Am Ende war die Tat - Elizabeth George

  • 671 Seiten
    Originaltitel: What came before he shot her


    Kurzbeschreibung
    Die Innenansicht eines Mordes


    Inspector Lynleys Frau und sein ungeborenes Kind fielen einem willkürlichen Akt sinnloser Gewalt zum Opfer. Doch was hat einen gerade erst 12-Jährigen zu dieser schrecklichen Tat getrieben? Elizabeth George nimmt den Leser mit auf eine brisante Spurensuche, die noch lange nachwirkt.

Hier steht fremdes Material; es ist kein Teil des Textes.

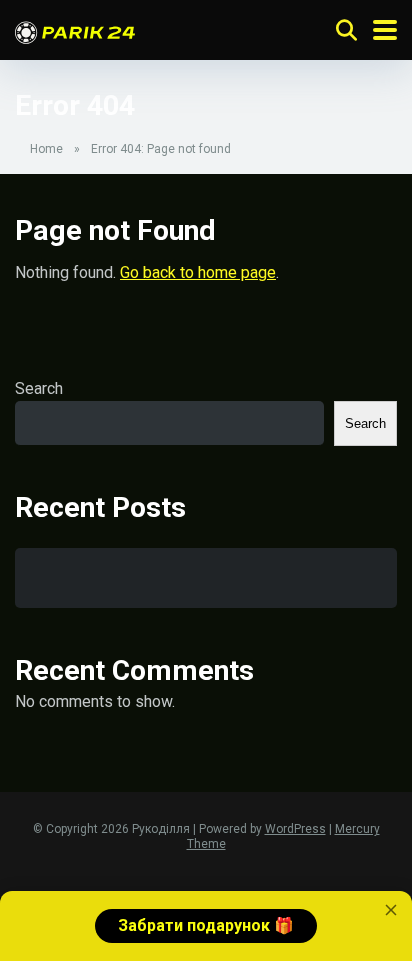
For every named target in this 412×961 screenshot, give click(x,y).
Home (46, 149)
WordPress (295, 829)
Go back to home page (198, 272)
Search (39, 388)
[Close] (391, 910)
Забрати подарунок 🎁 (206, 925)
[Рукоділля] (75, 29)
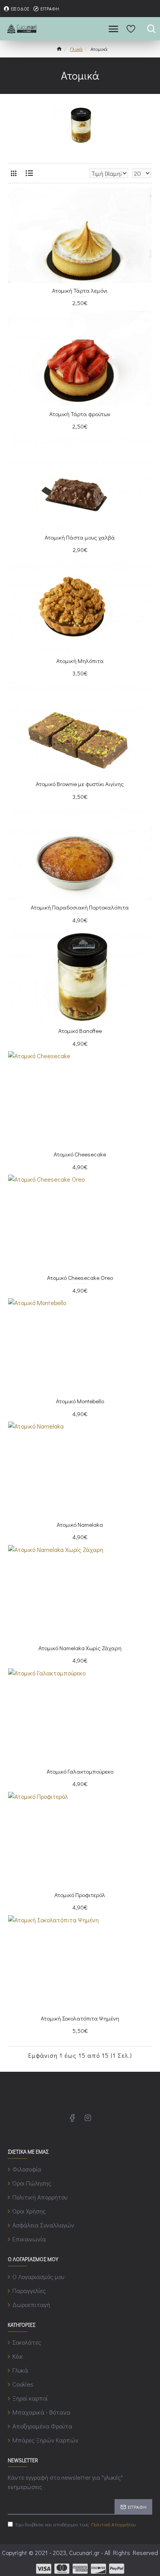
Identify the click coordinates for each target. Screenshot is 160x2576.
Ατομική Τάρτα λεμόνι (80, 290)
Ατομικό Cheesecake (80, 1154)
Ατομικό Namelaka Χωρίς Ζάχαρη (80, 1648)
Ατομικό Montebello (80, 1401)
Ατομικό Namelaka (80, 1524)
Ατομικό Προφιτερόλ (79, 1895)
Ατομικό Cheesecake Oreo (80, 1277)
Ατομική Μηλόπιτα (80, 661)
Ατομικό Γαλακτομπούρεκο (80, 1771)
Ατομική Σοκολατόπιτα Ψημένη (80, 2018)
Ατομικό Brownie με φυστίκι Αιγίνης (80, 784)
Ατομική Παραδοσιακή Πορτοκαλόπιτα (80, 907)
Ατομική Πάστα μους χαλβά (80, 537)
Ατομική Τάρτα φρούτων (79, 414)
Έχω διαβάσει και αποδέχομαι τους (76, 2524)
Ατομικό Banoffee (80, 1031)
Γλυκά (76, 48)
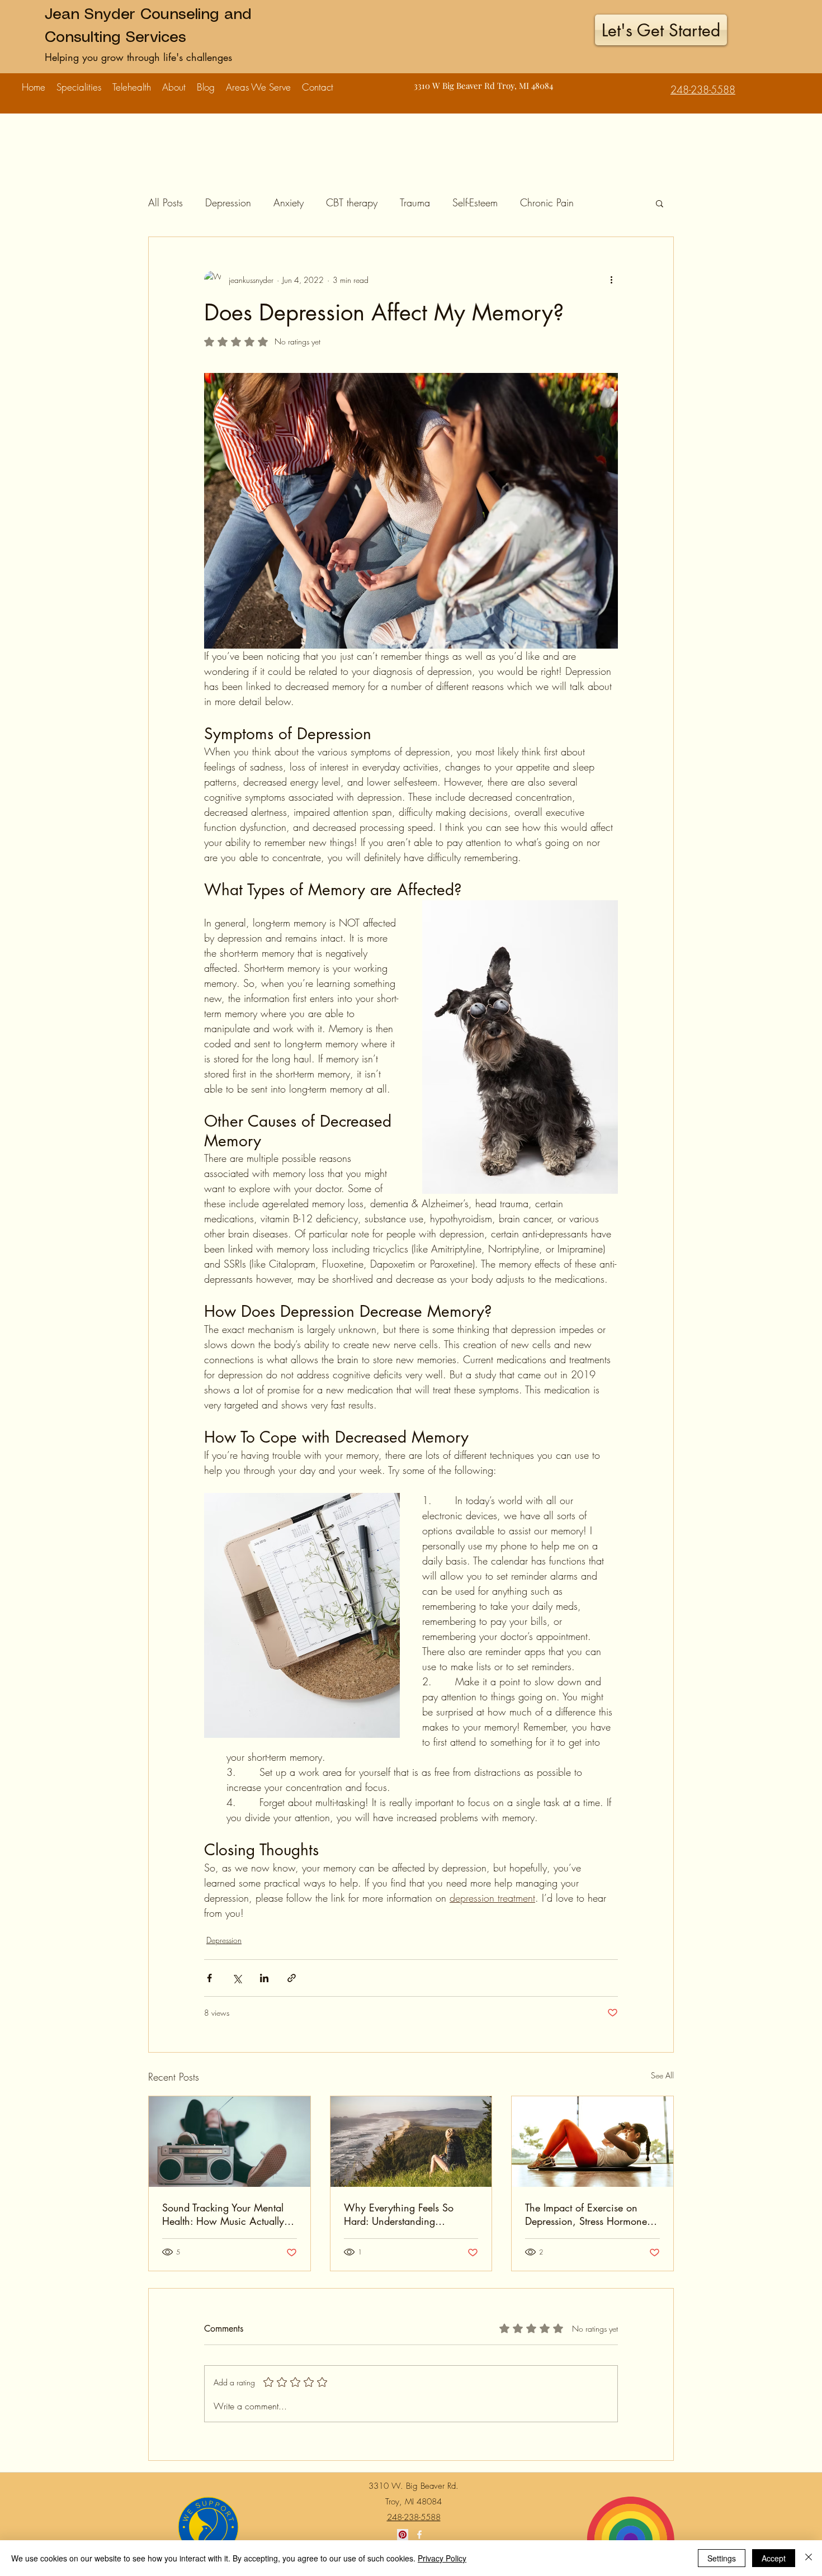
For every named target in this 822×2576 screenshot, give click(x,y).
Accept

    Nur wenige Straßen trennen das noble Kensington, wo Chief Inspector Lynley und seine Frau Helen wohnen, von North Kensington. Dort sind der kleine Joel und seine Geschwister bei ihrer Tante Kendra untergeschlüpft. Kendra tut für die elternlosen Kinder, was sie kann, ist aber überfordert mit Ness, die die Schule schwänzt, Drogen nimmt und sich auf eine Affäre mit dem Drogendealer Blade einlässt. Als Ness merkt, dass Blade sie betrügt, macht sie ihm auf offener Straße eine Szene - eine Schmach, die Blade nicht auf sich sitzen lässt. Joel bemüht sich nach Kräften, die häusliche Situation unter Kontrolle zu halten und seinen kleinen Bruder Toby vor den Übergriffen grausamer Jugendlicher zu behüten. Als Joel erkennt, dass nur Blade die Macht hat, Toby zu schützen, schließt er einen Pakt mit dem Teufel - und sowohl Joel selbst als auch Lady Helen werden dessen Opfer sein ... Elizabeth George erzählt die Geschichte des 12-jährigen Joel, der unausweichlich an der Gewalttätigkeit seines Umfelds scheitert.


    Über die Autorin
    Akribische Recherche, präziser Spannungsaufbau und höchste psychologische Raffinesse zeichnen die Bücher der Amerikanerin Elizabeth George aus. Ihre Fälle sind stets detailgenaue Porträts unserer Zeit und ihrer Gesellschaft. Elizabeth George, die lange an der Universität "Creative Writing" lehrte, lebt heute in Seattle, USA. Alle ihre Lynley-Havers-Bestseller wurden von der BBC verfilmt und auch im deutschen Fernsehen mit größtem Erfolg ausgestrahlt.


    Meine Meinung
    Wow - was für ein Buch! Elizabeth George nimmt den Leser mit in den Londoner Stadtteil North Kensington, wo Straßengangs mehr Macht haben als die Polizei, wo an jeder Ecke mit Drogen gehandelt wird und Gewalt an der Tagesordnung ist. Hier landen die drei Geschwister Nessa, Joel und Toby bei ihrer kinderlosen Tante, die versucht ihnen eine gute Ersatzmutter zu sein.
    Das Buch beschreibt einige Monate im Leben der Familie, den Kampf mit dem Alltag, den Kampf gegen die Sucht und gegen Gewalt, den Kampf für ein halbwegs intaktes Familienleben. Doch trotz aller Bemühungen reißt Strudel der Gewalt die Kinder immer mehr an sich - und das Ende ist bekannt.
    Mich hat das Buch völlig gefesselt - alle Personen sind wunderbar beschrieben, ich konnte ihr Verhalten größtenteils verstehen und ihr Handeln nachvollziehen. Und genau das macht das Buch so erschreckend. Es ist eine traurige Geschichte, doch immer wieder gibt es Lichtblicke und zwischendurch gab es auch immer Anlass zur Hoffnung, dass doch noch alles gut wird.
    Alles in allem ein erschütterndes Buch mit Sogwirkung. Dafür gibt es von mir 10 Punkte!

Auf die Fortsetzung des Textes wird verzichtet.